The manuscript lacks basic scientific depth:
No procedural details on catheter type, tip shaping, or anti-embolic strategies.
No perioperative metrics: timing, pressures, or embolic monitoring.
No follow-up imaging or neurological scale data.
No case selection criteria or risk stratification.
📭 The “Methods” section reads like a discharge summary, not a scientific contribution.
Typical of AJNR's soft spot for pretty pictures, the paper relies on polished DSA sequences and post-hoc narrative. It offers no discussion on:
Embolic risk post-subintimal reentry
Alternatives (e.g., hybrid approaches, surgical bypass)
Criteria for selecting this technique over reattempting true lumen passage
🖼️ It’s radiological embroidery, not critical evidence.
While the authors cite prior use of reentry catheters in peripheral and coronary interventions, they fail to contextualize this case in the broader field of carotid occlusion management. There is no mention of:
Comparative outcomes vs. surgical options
Long-term patency
Cost-effectiveness
Stroke recurrence
📚 It cites just enough to look academic, but not enough to be useful.

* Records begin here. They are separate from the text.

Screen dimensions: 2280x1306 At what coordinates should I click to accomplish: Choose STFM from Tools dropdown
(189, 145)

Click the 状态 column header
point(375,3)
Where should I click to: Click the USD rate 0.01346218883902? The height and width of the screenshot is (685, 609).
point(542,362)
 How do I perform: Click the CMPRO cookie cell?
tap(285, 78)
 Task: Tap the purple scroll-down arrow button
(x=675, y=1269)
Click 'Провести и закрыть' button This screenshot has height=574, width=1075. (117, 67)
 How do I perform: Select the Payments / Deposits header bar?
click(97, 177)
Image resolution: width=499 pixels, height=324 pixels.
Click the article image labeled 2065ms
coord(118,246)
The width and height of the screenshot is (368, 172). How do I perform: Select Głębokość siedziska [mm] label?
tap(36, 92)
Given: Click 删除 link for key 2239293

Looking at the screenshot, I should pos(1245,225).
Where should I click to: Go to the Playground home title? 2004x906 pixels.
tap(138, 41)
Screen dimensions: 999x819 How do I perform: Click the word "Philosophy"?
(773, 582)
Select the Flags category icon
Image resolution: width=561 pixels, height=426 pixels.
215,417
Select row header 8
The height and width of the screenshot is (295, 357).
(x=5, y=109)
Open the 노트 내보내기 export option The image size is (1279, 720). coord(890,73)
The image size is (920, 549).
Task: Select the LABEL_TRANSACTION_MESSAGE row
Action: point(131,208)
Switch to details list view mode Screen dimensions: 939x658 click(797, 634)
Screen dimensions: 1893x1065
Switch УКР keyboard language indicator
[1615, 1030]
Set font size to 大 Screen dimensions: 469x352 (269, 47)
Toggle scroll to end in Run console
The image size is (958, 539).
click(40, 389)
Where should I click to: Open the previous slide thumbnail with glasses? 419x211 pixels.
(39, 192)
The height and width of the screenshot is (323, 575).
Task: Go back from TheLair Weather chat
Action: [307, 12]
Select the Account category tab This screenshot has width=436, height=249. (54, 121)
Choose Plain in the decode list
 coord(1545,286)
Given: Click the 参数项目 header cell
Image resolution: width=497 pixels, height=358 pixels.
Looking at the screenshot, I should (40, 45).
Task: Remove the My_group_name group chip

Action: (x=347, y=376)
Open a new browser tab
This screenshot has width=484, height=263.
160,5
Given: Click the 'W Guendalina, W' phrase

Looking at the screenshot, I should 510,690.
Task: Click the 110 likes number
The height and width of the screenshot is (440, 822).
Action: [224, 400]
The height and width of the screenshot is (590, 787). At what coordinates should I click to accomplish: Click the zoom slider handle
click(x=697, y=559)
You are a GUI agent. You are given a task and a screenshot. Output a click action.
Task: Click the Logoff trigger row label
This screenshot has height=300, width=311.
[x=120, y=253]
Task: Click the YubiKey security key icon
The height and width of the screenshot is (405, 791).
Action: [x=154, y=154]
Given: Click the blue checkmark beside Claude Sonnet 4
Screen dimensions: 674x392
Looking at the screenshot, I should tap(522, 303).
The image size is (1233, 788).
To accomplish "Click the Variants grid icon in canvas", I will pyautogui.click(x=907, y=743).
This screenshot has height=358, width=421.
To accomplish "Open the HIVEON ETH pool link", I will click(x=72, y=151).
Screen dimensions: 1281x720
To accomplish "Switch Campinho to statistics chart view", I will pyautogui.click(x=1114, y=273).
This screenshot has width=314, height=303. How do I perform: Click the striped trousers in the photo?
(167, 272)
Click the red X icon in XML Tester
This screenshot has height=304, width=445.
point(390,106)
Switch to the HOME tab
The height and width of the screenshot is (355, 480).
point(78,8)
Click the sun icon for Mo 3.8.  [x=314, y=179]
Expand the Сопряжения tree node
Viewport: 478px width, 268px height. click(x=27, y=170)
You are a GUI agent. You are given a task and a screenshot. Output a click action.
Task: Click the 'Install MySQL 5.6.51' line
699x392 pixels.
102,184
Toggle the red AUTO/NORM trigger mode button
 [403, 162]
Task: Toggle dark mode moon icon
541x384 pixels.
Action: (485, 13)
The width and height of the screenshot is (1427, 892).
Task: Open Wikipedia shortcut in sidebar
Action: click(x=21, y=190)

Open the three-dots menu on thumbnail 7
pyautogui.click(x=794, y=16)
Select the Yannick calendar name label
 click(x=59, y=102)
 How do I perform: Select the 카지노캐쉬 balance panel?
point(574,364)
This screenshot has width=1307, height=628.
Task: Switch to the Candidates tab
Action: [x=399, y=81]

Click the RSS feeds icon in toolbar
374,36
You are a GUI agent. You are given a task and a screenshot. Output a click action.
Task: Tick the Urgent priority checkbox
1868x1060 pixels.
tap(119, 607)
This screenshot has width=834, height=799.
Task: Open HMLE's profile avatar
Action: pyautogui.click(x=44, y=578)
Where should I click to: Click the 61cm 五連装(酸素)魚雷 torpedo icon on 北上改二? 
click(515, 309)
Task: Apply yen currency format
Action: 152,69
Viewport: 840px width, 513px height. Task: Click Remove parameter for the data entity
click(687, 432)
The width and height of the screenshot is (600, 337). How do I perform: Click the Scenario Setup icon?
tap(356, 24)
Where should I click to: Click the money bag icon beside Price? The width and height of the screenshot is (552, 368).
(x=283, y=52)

Let’s be clear: a case report is valid — when it presents something rare, novel, or controversial. This one does not. It documents a routine salvage step during a procedure, dressed up in heroic terminology. The fact that it passed peer review speaks more about editorial hunger for content than scientific rigor.
🧨 It’s not a technique paper. It’s a complication report turned into a press release.
Always read past the abstract. Seductive titles may hide sterile content.
Beware of “novel” techniques that lack comparative data or clinical outcome metrics.
Insist on substance over imagery. DSA glam shouldn’t replace data-driven discussion.
This article offers no innovation, no data, and no discussion of clinical decision-making. It is scientific fast food: dressed up, digestible, and fundamentally empty. A case that might have made a decent teaching file entry has instead been laundered through a high-impact journal with a title that promises far more than it delivers.
🚫 File under: Academic smokescreen, procedural maximalism, and low-yield publication.